Since last couple of months, we have been polishing it to look nicer, kill minor inconsistencies left & right, and worked on tunneling the modal dialogs as well where we faced interesting problems to deal because of the collaborative editing in Online.
From the implementation point of view, the API is also now more generic and simplified. We earlier used to have different LOK callbacks to notify about the dialog invalidation and other controls like combo boxes, color picker, etc. Now we have a single callback that handles all of these. This is possible because now we assign unique window ID to each of these entities (the main dialog frame as well as their child controls). So all of them can talk to Online independently. The client (Online) of course have to manage the parent-child relationships on its own (which is indicated only when the windows are first created - emit the ‘created’ callback). Since we were also interested in tunneling other things like autofilter menus, spelling suggestion context menus, etc., this simplification of API helped immensely in achieving that goal.

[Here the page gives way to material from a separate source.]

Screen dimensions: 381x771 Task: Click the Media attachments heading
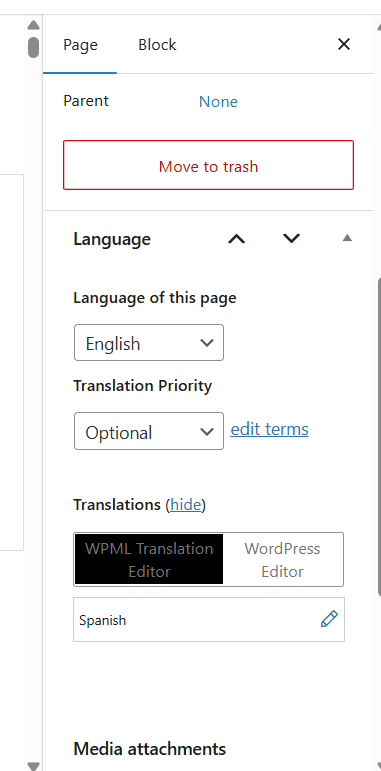[149, 749]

Tunneling modal dialogs caused some grief when we started to test them with collaborative editing. When we were launching a modal dialog in Online, the dialog would start its own main-loop inside an already running application-level main-loop. This is okay. But when the other user in the same document opens same dialog (collaboratively edit it), this dialog would launch its own main-loop on the same stack. So now the first user cannot close its dialog because its main-loop is one level up. Here’s the illustration of what I want to say, if the text above was confusing:
...
ExecuteDialog2-loop()
...
ExecuteDialog1-loop()
...
Application-level main-loop()
How do you close the Dialog1 without closing the Dialog2? Just don’t let dialogs have their own main-loop. Rather execute them asynchronously. Show them on the screen and tunnel them to Online. Kendy did a great job here in converting the dialogs to execute asynchronously along with necessary infrastructure changes in dialog execution code.
Moving the dialogs to execute asynchronously helped solving another problem - whole Online getting freezed with a launch of the dialog. Online has a single thread to interact with LibreOffice core; so, when we launch a modal dialog from Online, the thread will block and wait for the dialog execution to finish (closing of dialog). And this would freeze Online because now your key and mouse events wouldn’t go to core and won’t be processed, not because core cannot process it but because the thread that is responsbile for passing those events to core is blocked.
We have been continously polishing this feature to improve the user experience for our Online users. Michael and Kendy localized the dialogs and did some theming work on tunneled dialogs so that they suit our Online theme better.
It was an interesting journey overall. You can find all the patches here. Big thanks to Collabora for sponsoring this work and all the team members involved. You can find all the improvements talked above in the latest CODE.